## What is required
Take every line containing "resolution" out of the records.

## Supplied entries
──────
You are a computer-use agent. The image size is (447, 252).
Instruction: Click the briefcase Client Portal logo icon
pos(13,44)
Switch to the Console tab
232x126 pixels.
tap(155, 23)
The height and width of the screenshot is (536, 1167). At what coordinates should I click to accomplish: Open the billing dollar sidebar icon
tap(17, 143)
──────
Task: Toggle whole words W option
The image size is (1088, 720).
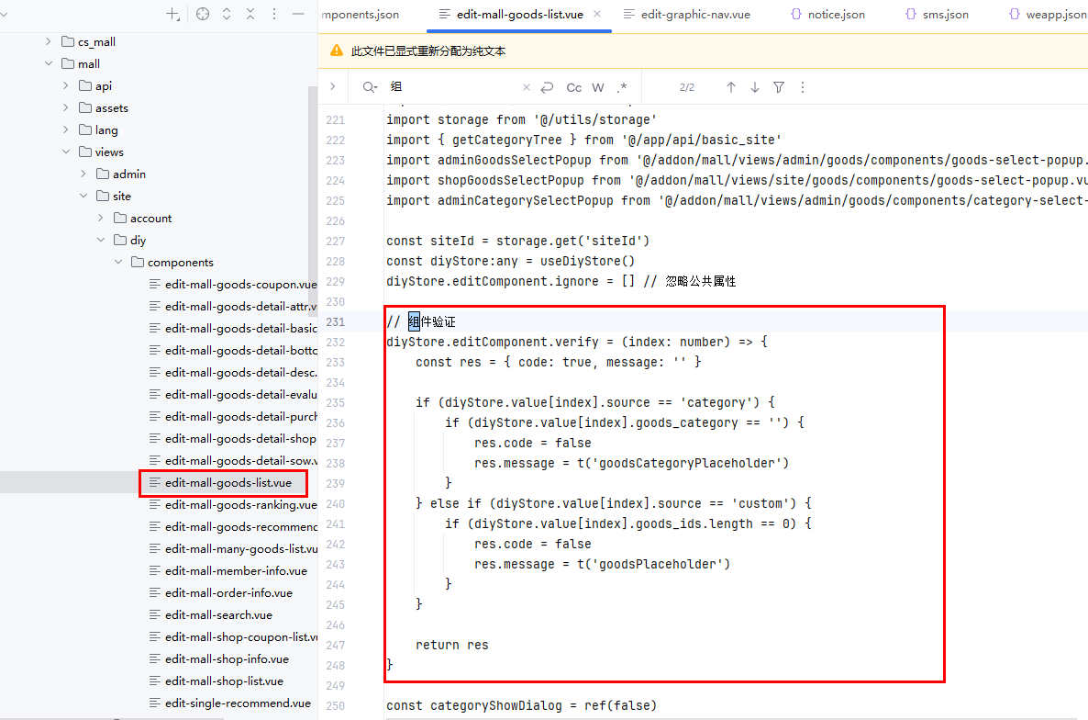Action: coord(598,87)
──────
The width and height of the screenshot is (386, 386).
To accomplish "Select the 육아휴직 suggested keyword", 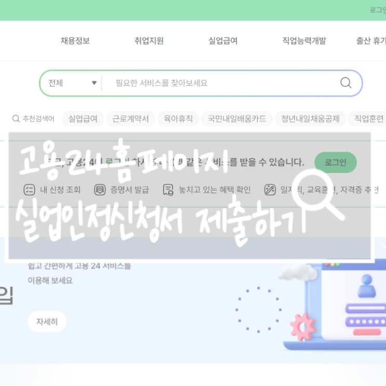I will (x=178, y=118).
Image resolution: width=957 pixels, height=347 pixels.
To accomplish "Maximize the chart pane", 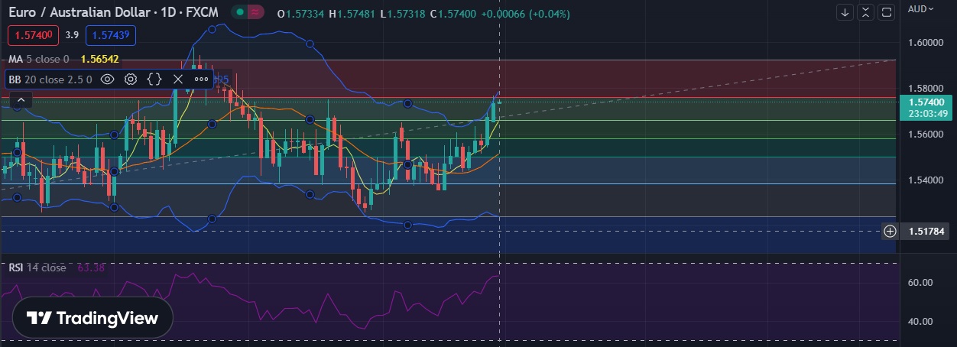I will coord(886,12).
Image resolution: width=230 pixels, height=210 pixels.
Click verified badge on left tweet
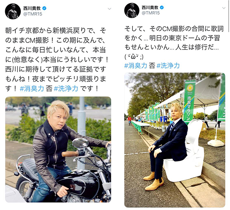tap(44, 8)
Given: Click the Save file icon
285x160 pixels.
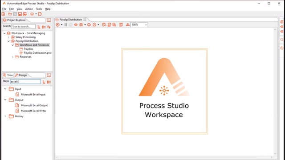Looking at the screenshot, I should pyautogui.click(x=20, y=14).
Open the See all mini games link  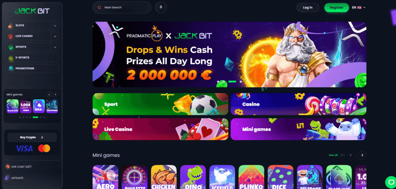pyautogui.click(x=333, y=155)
──────
## Task solution
Image resolution: width=957 pixels, height=347 pixels.
Image resolution: width=230 pixels, height=210 pixels.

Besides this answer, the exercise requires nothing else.